ЗАДАНИЕ: Какого писателя назвали «отцом истории», согласно фрагменту о древнейшем прошлом Восточной Европы?

ФРАГМЕНТ ДОКУМЕНТА:
------------------------------------------------

Показывают эти остатки, как первобытные люди путем вековых усилий ума, приноровляясь и приспособляясь всячески к окружающей их природе, старались мало-помалу улучшить, облегчить и скрасить свою жизнь и как, наконец, дознались до искусства плавить некоторые металлы и ковать железо.
Кроме того, в России во многих местах находят немало древностей времен, хотя и позднейших, но все же дохристианских. В наших южных степях много сменилось кочевых племен задолго еще до Рождества Христова. От них остались тоже вещевые следы.
В разных местах степи встречаются и малые, и большие курганы (могильники), попадаются и небольшие могилы, обложенные или обставленные камнями. На некоторых насыпях найдено множество каменных, по большей части грубо изваянных, изображений женщин и мужчин. Значение этих загадочных истуканов, или «каменных баб», как их называют, до сих пор еще не объяснено. Все это – памятники давно минувшей жизни народов, но памятники немые: по ним можно судить только о состоянии искусства у этих народов в разные времена, путем домыслов и догадок можно добыть и некоторые сведения о внешнем быте, но не скажут ничего определенного нам эти немые памятники о внутренней жизни, о верованиях, о понятиях народов, не расскажут и о том, что пережили они. Поведать нам об этом может только человеческое слово: без него нет и быть не может настоящей истории. Те времена, от которых не сохранилось словесных известий, называются доисторическими.
Первое веское слово о народах Восточной Европы сказал греческий писатель Геродот, которого назвали «отцом истории». Уже в шестом столетии до Рождества Христова по северному берегу Черного моря процветали греческие колонии: Ольвия при устье Буга, Херсонес и Пантикапея на Таврическом полуострове и др. Жители этих городов, особенно Ольвии, были в сношениях с соседними народами, жившими в нашей южной степи, и, конечно, должны были многое знать о них. Геродот, посетивший в V в. до Рождества Христова Ольвию, не довольствуясь одними слухами и рассказами о занимавших его странах, сам побывал в устьях Днепра, Буга и Днестра и рассказал подробно и живо все, что видел и слышал.

------------------------------------------------

ИСХОДНЫЙ МАТЕРИАЛ:
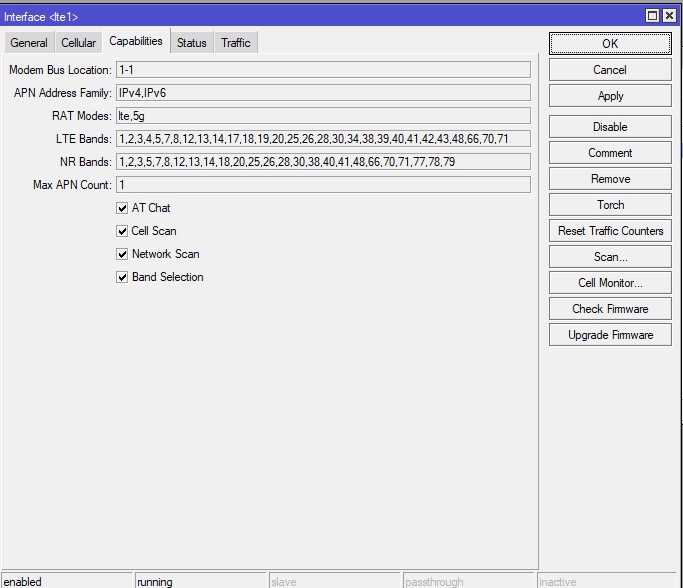
Task: Open the Cell Monitor dialog
Action: (610, 283)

------------------------------------------------

РЕЗУЛЬТАТ ВЫПОЛНЕНИЯ: Греческого писателя Геродота.